#### Work request:
Please continue the summary of the gamma-index framework for forecast validation, picking up after its final sentence.

A Tolerance-Based Framework for Spatio-Temporal Forecast Validation Using the gamma-Index

TL;DR

This paper introduces a gamma-index based framework for spatio-temporal forecast validation that accounts for physical tolerances, addressing limitations of traditional point-wise metrics like RMSE.

Contribution

It adapts the gamma index from medical physics to forecast verification, enabling tolerance-based assessment of gridded predictions in space, time, and intensity.

Findings

Gamma criterion preserves structural consistency with minor positional noise.

Application to satellite data demonstrates operational effectiveness.

Framework is generic and adaptable to various gridded variables.

[Dataset records]
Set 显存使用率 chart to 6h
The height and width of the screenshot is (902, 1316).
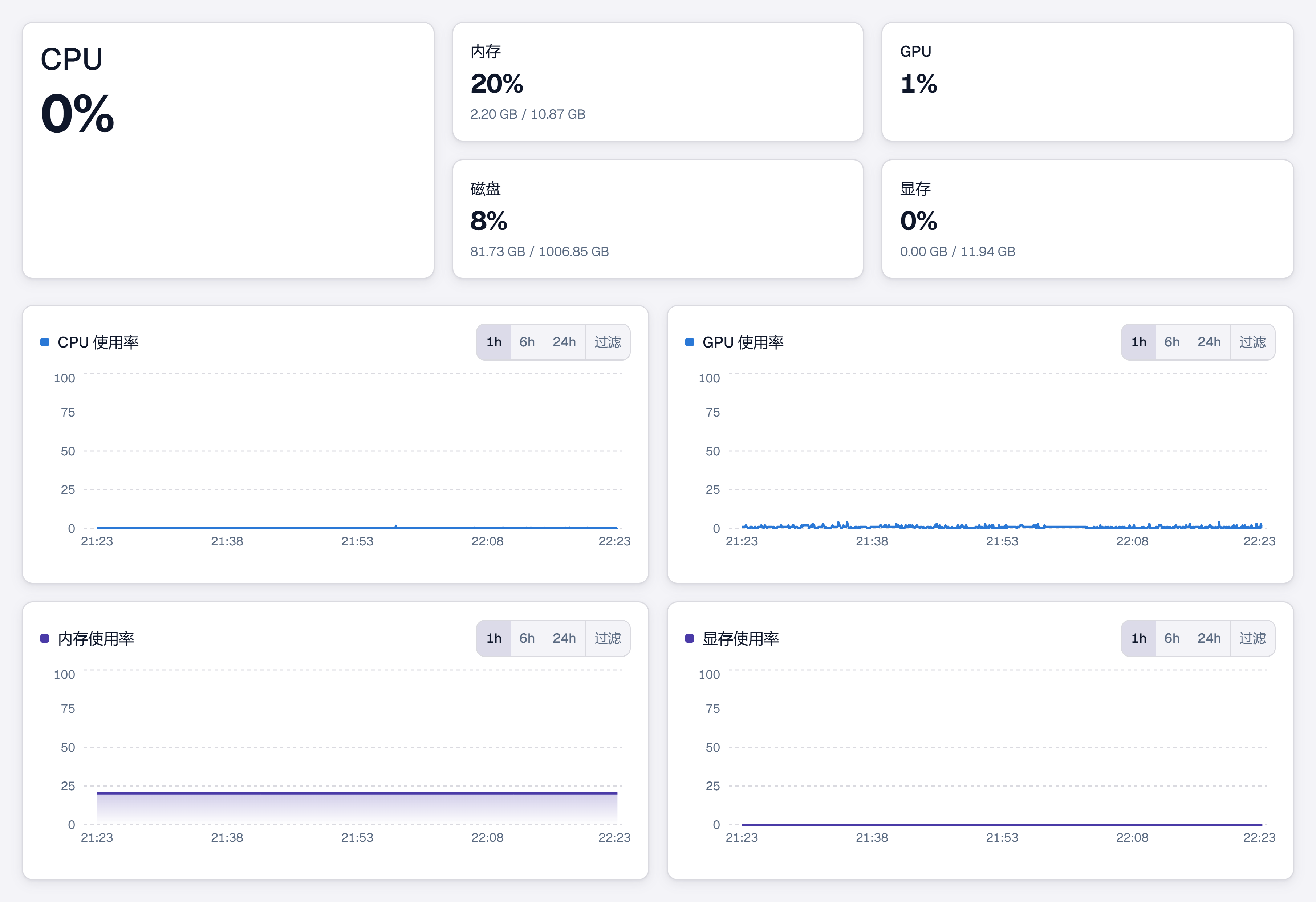tap(1171, 638)
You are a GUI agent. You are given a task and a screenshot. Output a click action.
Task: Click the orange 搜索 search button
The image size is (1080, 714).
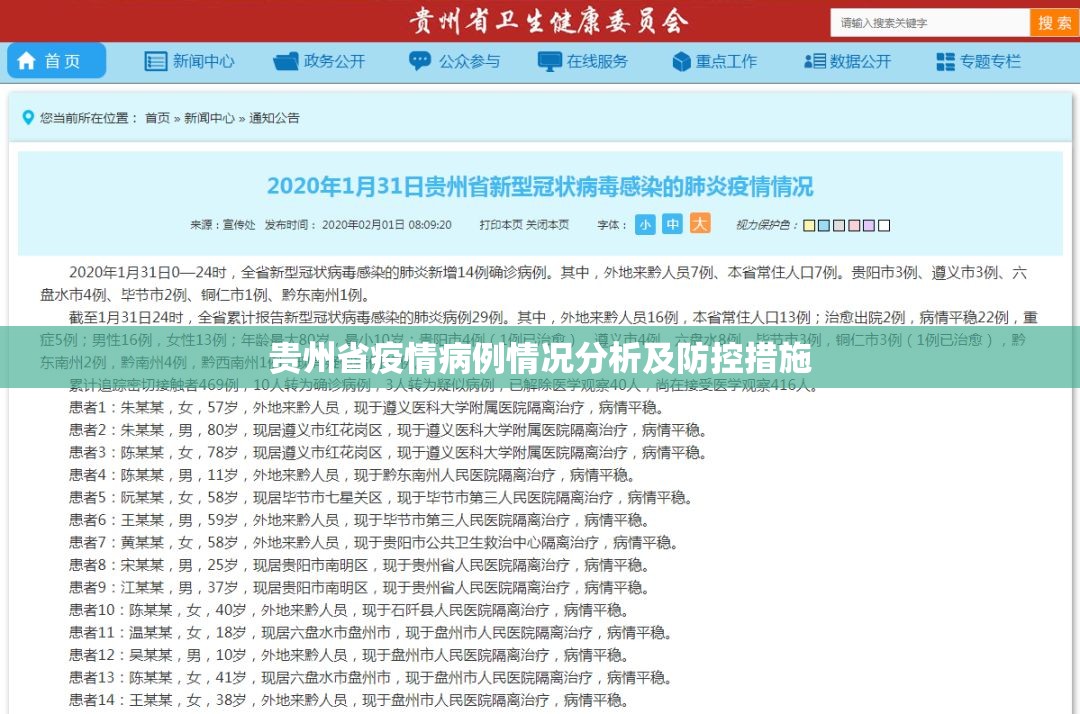pyautogui.click(x=1054, y=23)
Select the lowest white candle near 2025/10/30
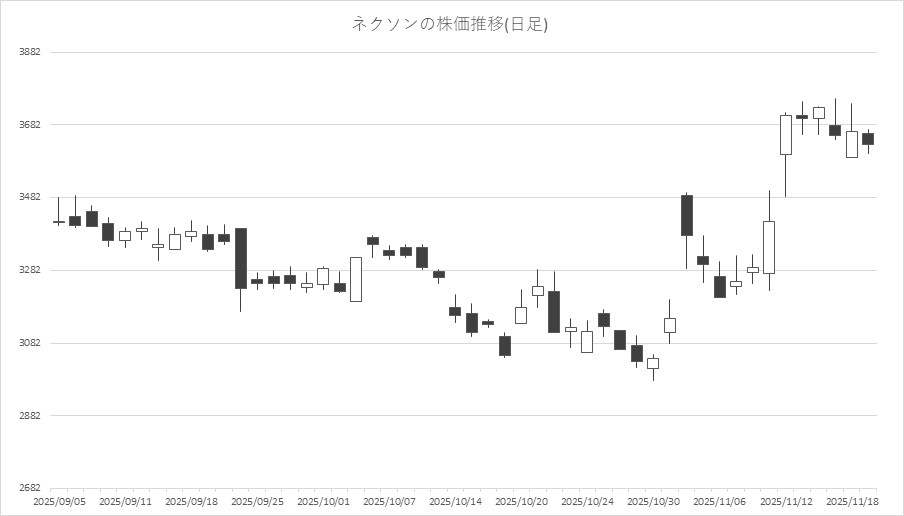The height and width of the screenshot is (516, 904). pos(653,363)
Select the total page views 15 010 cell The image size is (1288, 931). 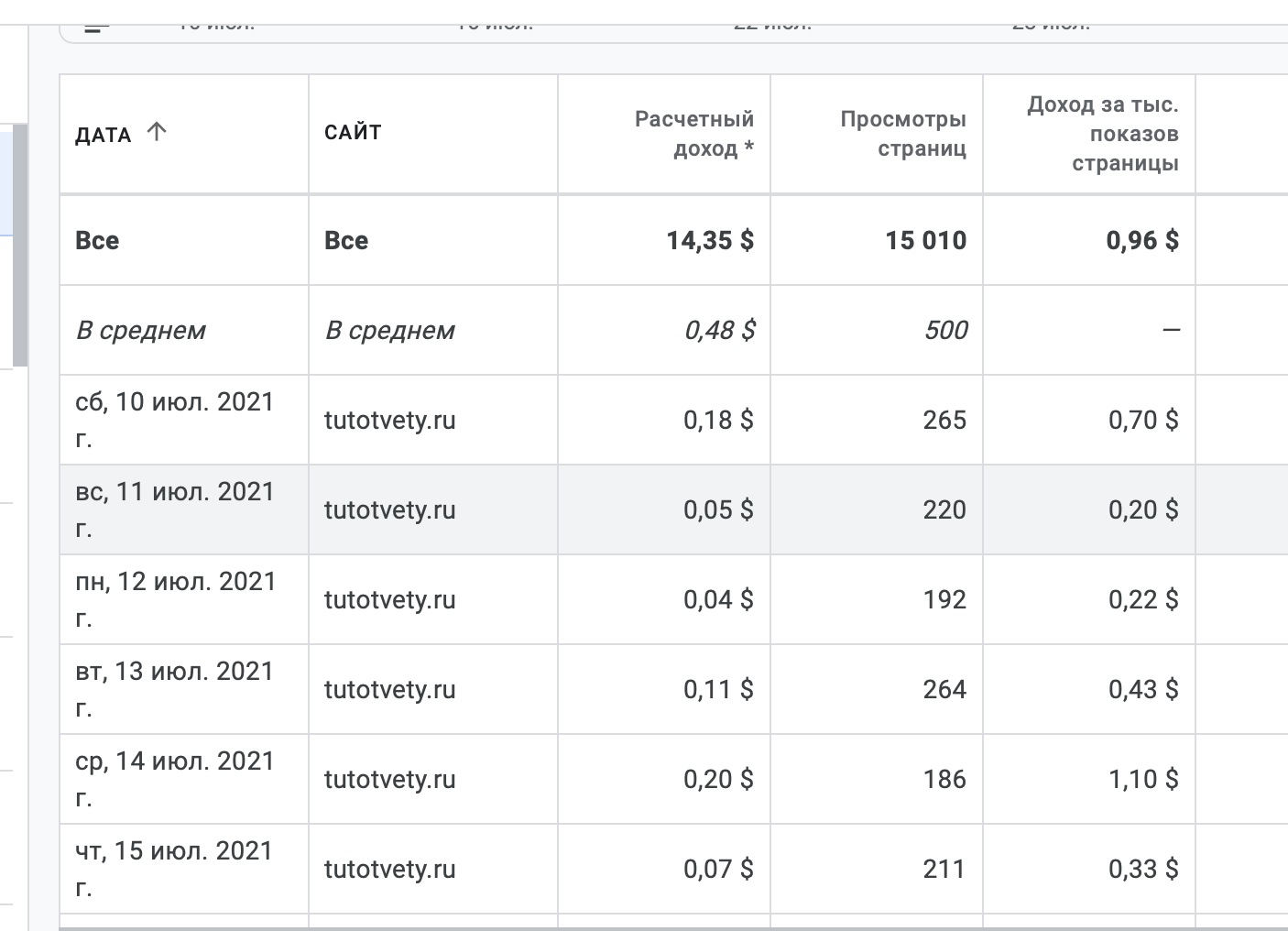[x=925, y=240]
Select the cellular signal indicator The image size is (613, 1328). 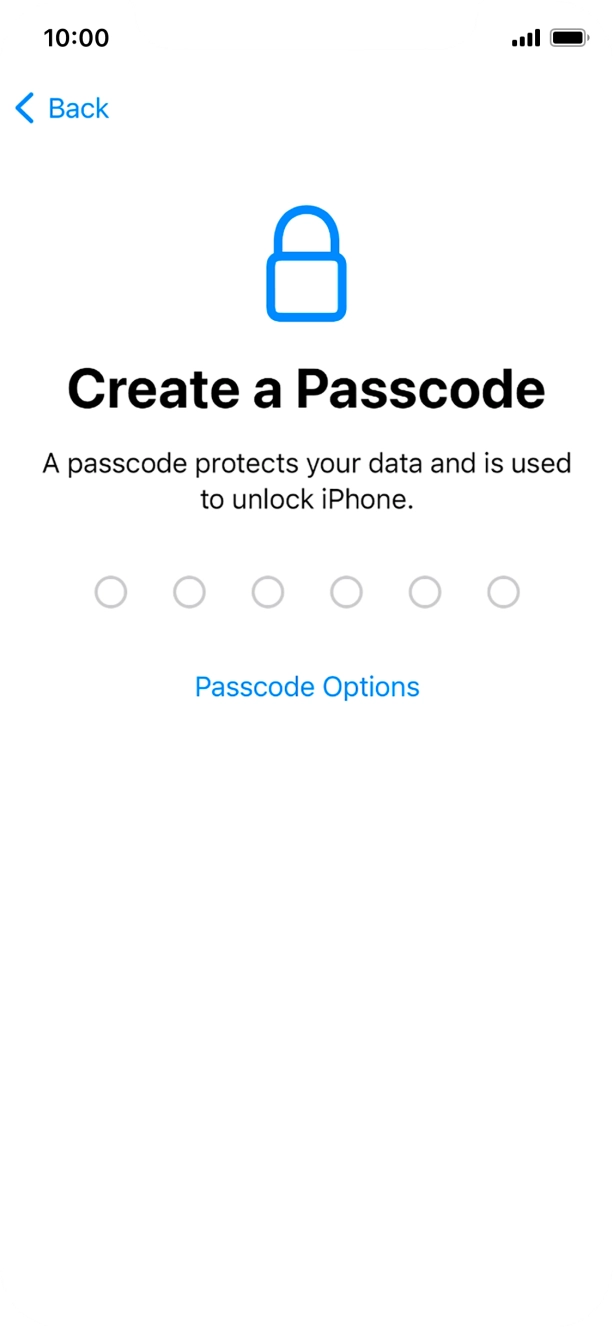click(524, 36)
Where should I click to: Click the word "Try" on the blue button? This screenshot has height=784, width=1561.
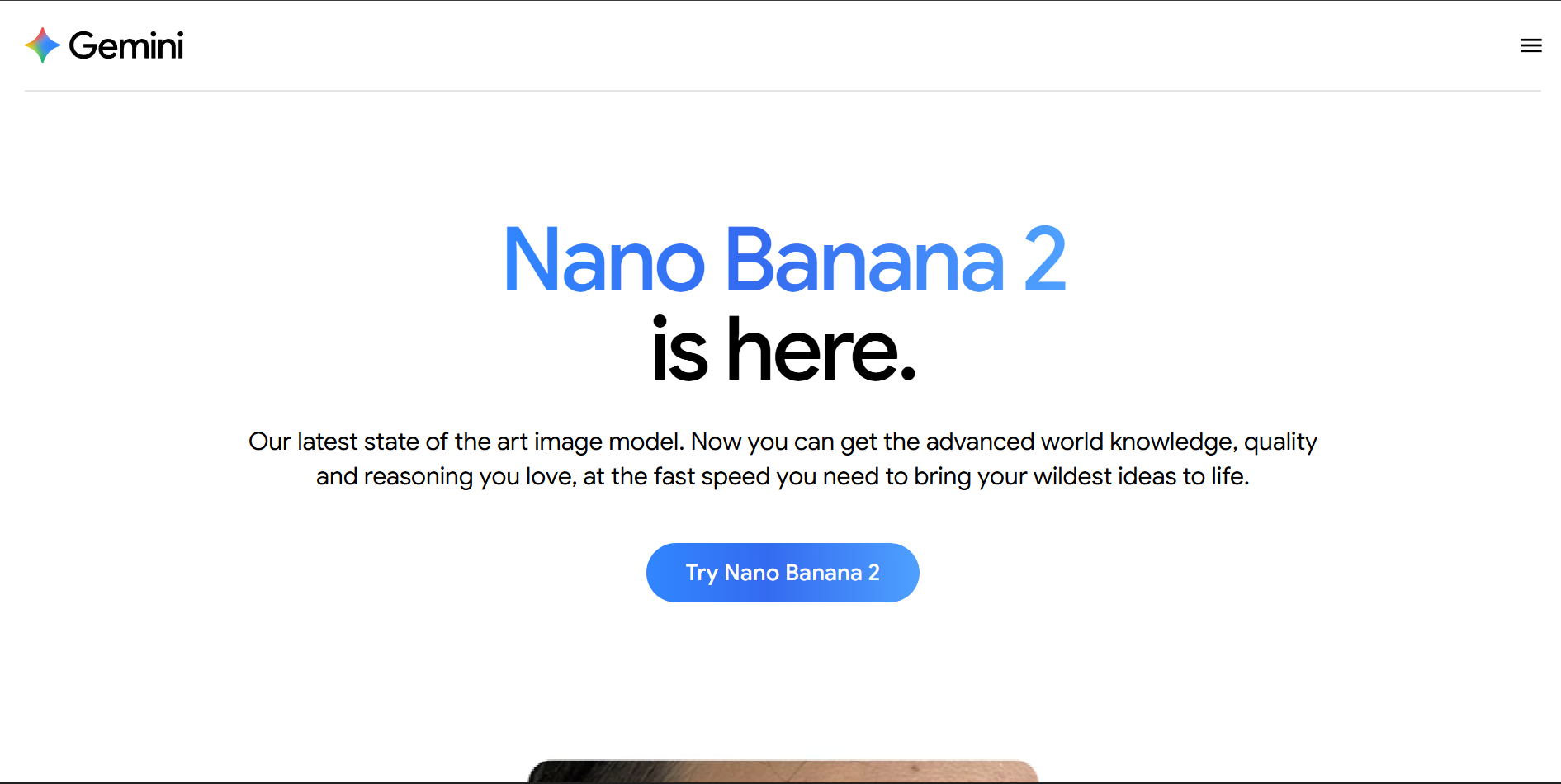(702, 573)
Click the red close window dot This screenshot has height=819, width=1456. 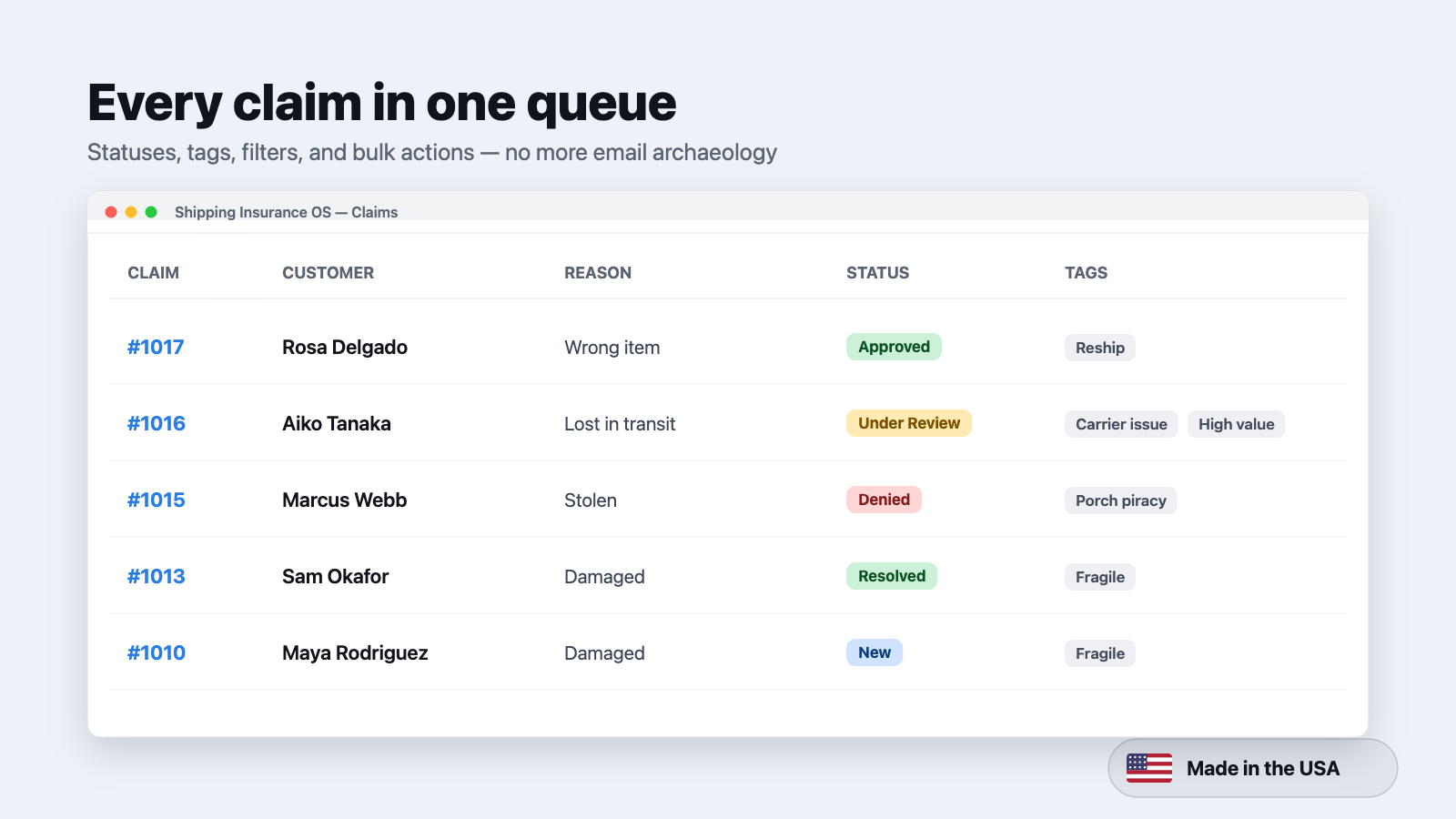click(x=111, y=212)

#### Written response:
Abstract

Classical field forecast evaluation relies mainly on local scores such as RMSE or MAE. These metrics severely over-penalize small spatial or temporal displacements of coherent structures, a limitation known as the double-penalty issue and common to many forecasting domains. The present paper introduces a tolerance-based framework built on the three-dimensional gamma index, initially designed for medical dose verification, as a unified acceptance criterion for gridded forecasts. The method embeds explicit margins in space (DTA), time (TTA), and intensity (IDT), and evaluates whether predictions agree with observations within predefined physical bounds rather than through pixel-wise differences only. A synthetic illustration is first used to show why conventional metrics can misrepresent usable forecasts. The approach is then applied to satellite-derived SSI fields to demonstrate operational behaviour on a real dataset. Results confirm that the gamma criterion preserves structural consistency under minor positional noise while isolating physically significant discrepancies. The formulation is generic and can be implemented for any gridded variable provided meaningful tolerances are defined, offering a pragmatic complement to existing spatial verification tools in general forecasting workflows.